いずれも、フィリピンの表の顔であるきれいな大通りとは打って変わって、衛生状態が悪く、ごちゃごちゃとして、人口密度が非常に高いフィリピンの「裏側」を垣間見たような気がした。また、この地域は土地が低いため、雨季には水浸しになり、ゴミが散乱して、非常に劣悪な生活環境になるとのことだった。
(ゴミが集まっている地域。人々は、このゴミを分別し、売ることで生計を立てている) |
次に、マニラ市内にあるKANLUGANのシェルターを訪問した。このシェルターは、エルミタ・マラテ地区を担当しており、ストリートチルドレンを一時的に保護したり、支援することを目的としている。かつて麻薬を売買していたような子もおり、取引しようと近づいてくる人たちとの接触を避けるため、シェルターの門には鍵がかかっており、関係者以外は許可がないと入れないようになっている。
このシェルターに保護される子どもたちは、親に虐待されていたり、事故の犠牲者であったり、親が親の責務を果たせない状態だったりと、いろいろな背景を持つ。定員は20人とこじんまりした施設であり、住む場所と教育を与えることを基本としているが、様々な傷を負う子供たちの心のケアにも力を入れている。また、子どもたちがまたストリートに戻ることのないように、アフターケアのプログラムも用意している。

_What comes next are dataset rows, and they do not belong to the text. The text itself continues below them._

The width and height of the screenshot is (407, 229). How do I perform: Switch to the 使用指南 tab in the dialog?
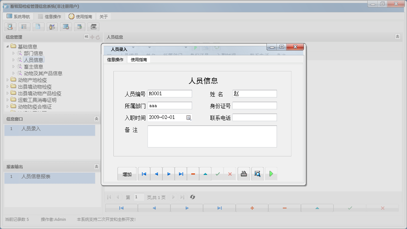click(138, 59)
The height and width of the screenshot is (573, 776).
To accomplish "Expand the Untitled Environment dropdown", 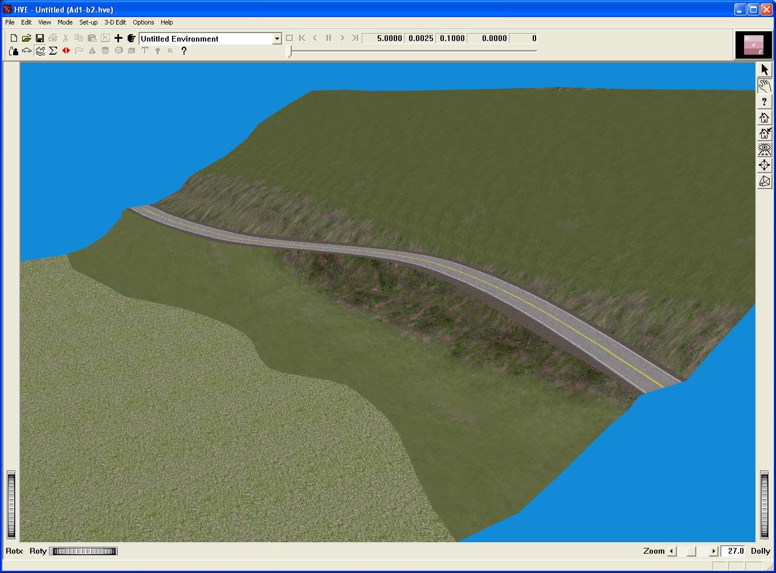I will click(x=277, y=39).
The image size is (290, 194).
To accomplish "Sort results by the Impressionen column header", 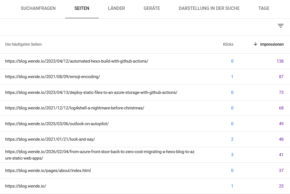I will tap(272, 44).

ここの子どもたちは、親がいて、ある一定期間(通常は6ヶ月まで)の後親元に帰るのが基本なので、スタッフは家庭訪問をこまめにし、子どもが家庭に戻るための下準備を入念に行っている。一方、親元に帰れない事情の子どもは、自立して生活できるように、職業訓練を行ったり、次の段階の施設に送ったりしている。
ちょうど日曜日で、多くの子どもたちが教会に行っていたこともあり、最初はとても静かだったが、子どもたちが帰ってきたらにぎやかで、みなのびのびと明るい表情をしていたのが印象的だった。
引き続き、KANLUGANのレジデンシャルセンターを訪れた。
このセンターでは7歳〜18歳までの50人の男女が生活しており、シェルターで引き続き保護や教育が必要とされた子どもたちが紹介されて来る。平均して1年程度の滞在であるが、場合によっては10年近くもいる子どももいるとのことだった。
このセンターの特徴として、クリニックの機能を併せ持っている点が挙げられる。疾患としては小児結核が多いとのことだが、薬は寄付で賄われており、寄付が十分にないと薬が入手できない、という問題点を抱えている。
昼食を子どもたちと一緒にとった後、施設を見学し、歌やダンスを披露しあった。スタッフの話によると、子どもたちはビデオ等を見ながら自己流で練習しており、定期的に発表会をやっているとのことだった。練習の効果あってか、とても上手だった。また、折り紙を一緒に折るなど、触れ合いの時間を過ごした。
(歌やダンスの披露を楽しむ子どもたち)
その後、ストリートチルドレンがいる地域を訪れた。
昼間は仕事に出ていたり、道端でうろうろしていると警察に捕まるということもあってか、あまり姿を見かけなかったが、夜になるとどこからともなく子どもたちが出てきて公園で寝ていたり、物乞いをしたりしているということだった。
彼らは、リアカーの中や無人の家の壁際など、ちょっと見た目には人が住めそうにないような場所を生活の場としている。また、意外にも小さな子どもを抱く若い人の姿が目立った。これは、ストリートチルドレンとして育ち、ストリートチルドレン同士で家族を持ち、子どもができるため、いつまでもストリートチルドレンヘの鎖が途絶えないという問題を象徴している。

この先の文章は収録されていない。